* _Set problem A_: List every dollar amount that appears in the reptile expo forum thread.
* _Set problem B_: Continue the reptile expo forum thread from the point where it stops.

* _Excerpted text_:
--- --- ---

Oh boy, oh boy! The lowest priority for me that weekend is whether or not someone is going to be spending an additional $8 at my booth. I'm not even going to be at my booth that weekend. 

I got the hotel room date extended for the reptile show. For anyone needing hotel rooms for this event at the Santa Fe, we got the $69 rates extended until October 13th. If you book after this date, the rate goes back up to $89/night. Call (866) 767-7771 and mention the Las Vegas Reptile Expo for the show rate.


----------



## Eweezyfosheezy (Oct 10, 2010)

Hey just wondering if there's going to be a lot of tortoises for sale at this event might make a trip up there from Arizona.
Thanks,
Elliott


----------



## TylerStewart (Oct 11, 2010)

Eweezyfosheezy said:


> Hey just wondering if there's going to be a lot of tortoises for sale at this event might make a trip up there from Arizona.

--- --- ---

* _Material_:
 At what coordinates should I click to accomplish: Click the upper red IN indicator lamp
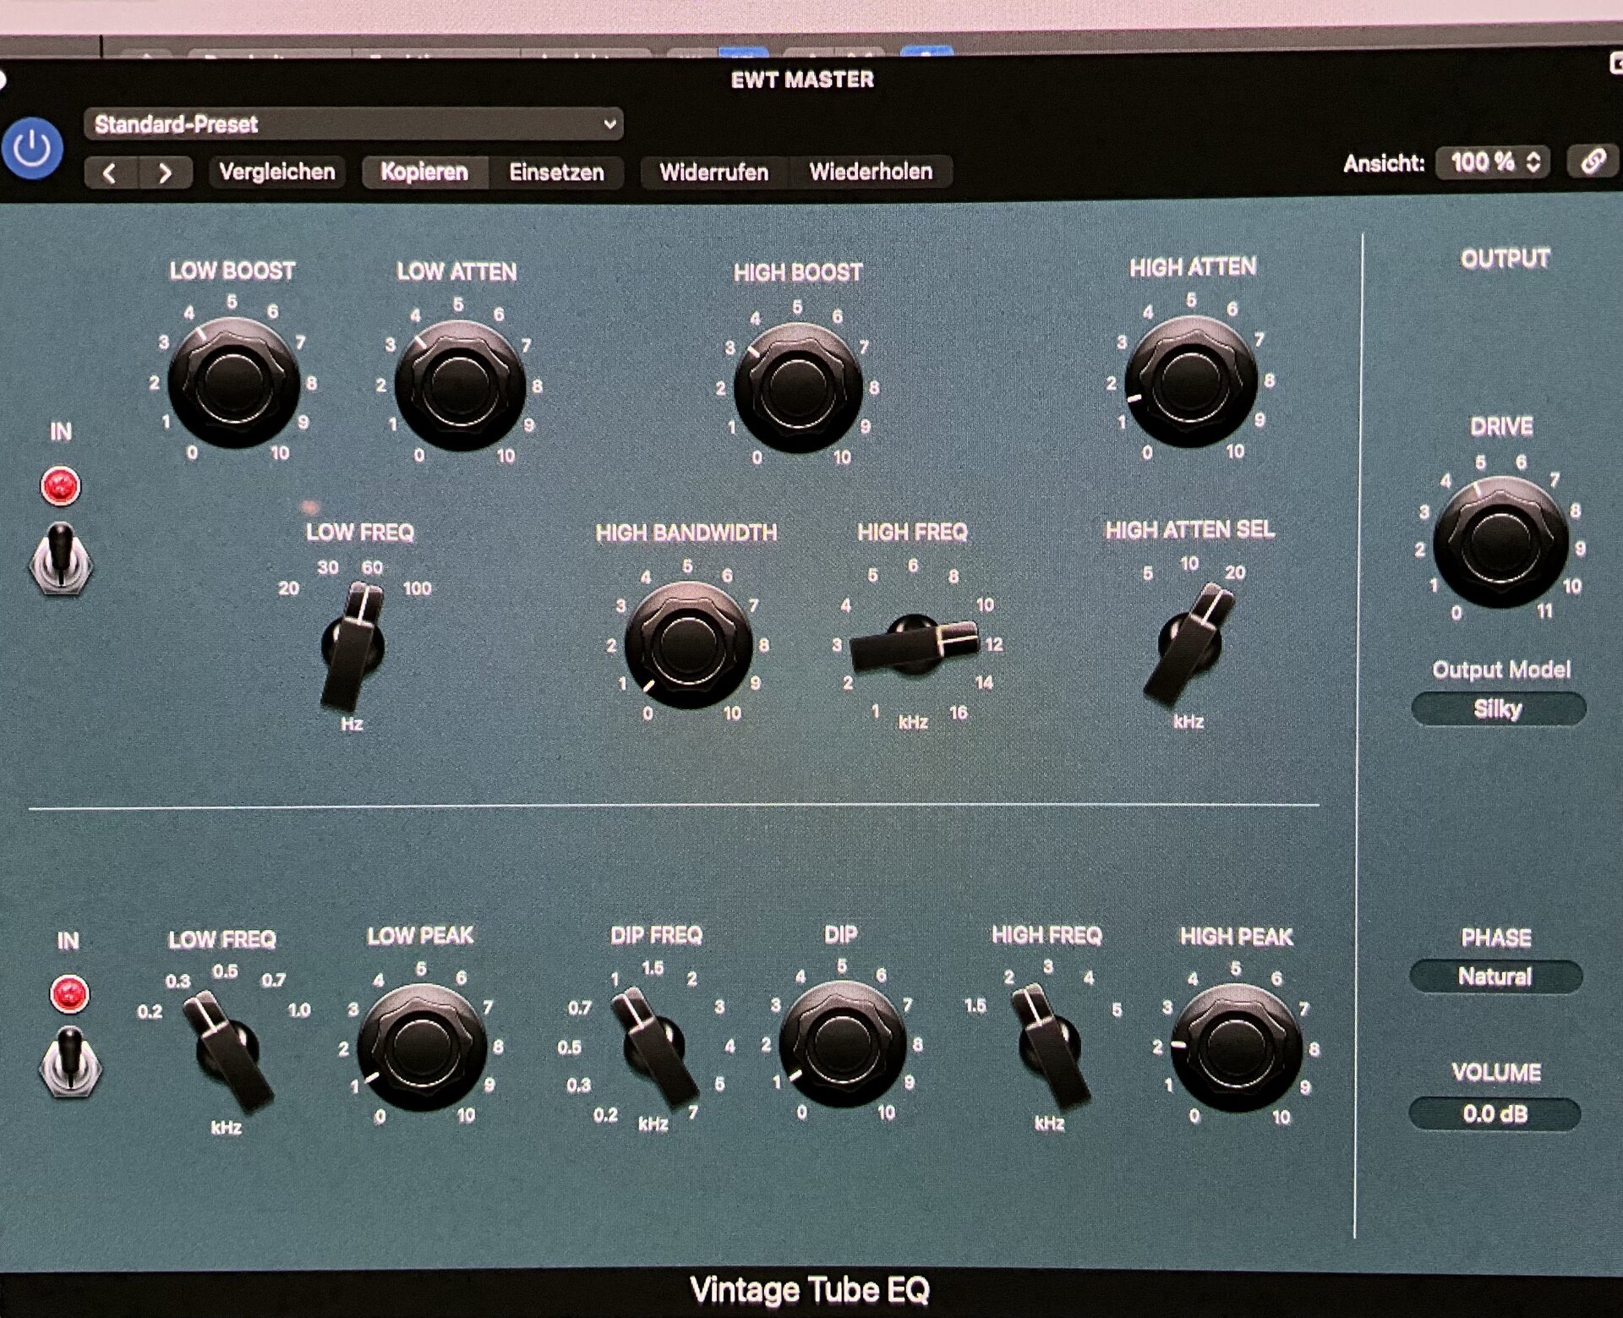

--- --- ---

* _Expected output A_: $8, $69, $89

* _Expected output B_:
> Thanks,
> Elliott



We will have our normal selection of tortoises there as well as a few bigger animals we have a hard time taking to further shows (something like 150 tortoises there). We will have a small herd of big sulcatas there in a 10x20 enclosure. LLLRep, Global and a few other vendors will have tortoises there also, and this forum (TortoiseForum.org) has a booth there. I'm sure Josh could use your help!


----------



## Eweezyfosheezy (Oct 12, 2010)

Do you know if there is going to be any adult tortoises of any kinds except sulcata because if not I'm just going to wait for the babies in november at the phoenix show.


----------



## TylerStewart (Oct 12, 2010)

Hard to say what anyone else will have, but we will have adult yellowfoots, redfoots, hermanns, pancakes, greeks, elongateds and probably something else I'm not remembering. The adult sulcatas we will have there are not for sale (just display).


----------



## Tom (Oct 12, 2010)

TylerStewart said:


> Hard to say what anyone else will have, but we will have adult yellowfoots, redfoots, hermanns, pancakes, greeks, elongateds and probably something else I'm not remembering. The adult sulcatas we will have there are not for sale (just display).



You don't want to sell off all your excess female sulcatas?


----------



## TylerStewart (Oct 12, 2010)

Tom said:


> You don't want to sell off all your excess female sulcatas?



If I did that, I wouldn't be able to sell babies to young children that live in apartments


----------



## pugsandkids (Oct 12, 2010)

I'm sure the expo is going to be a success. I wish I could go!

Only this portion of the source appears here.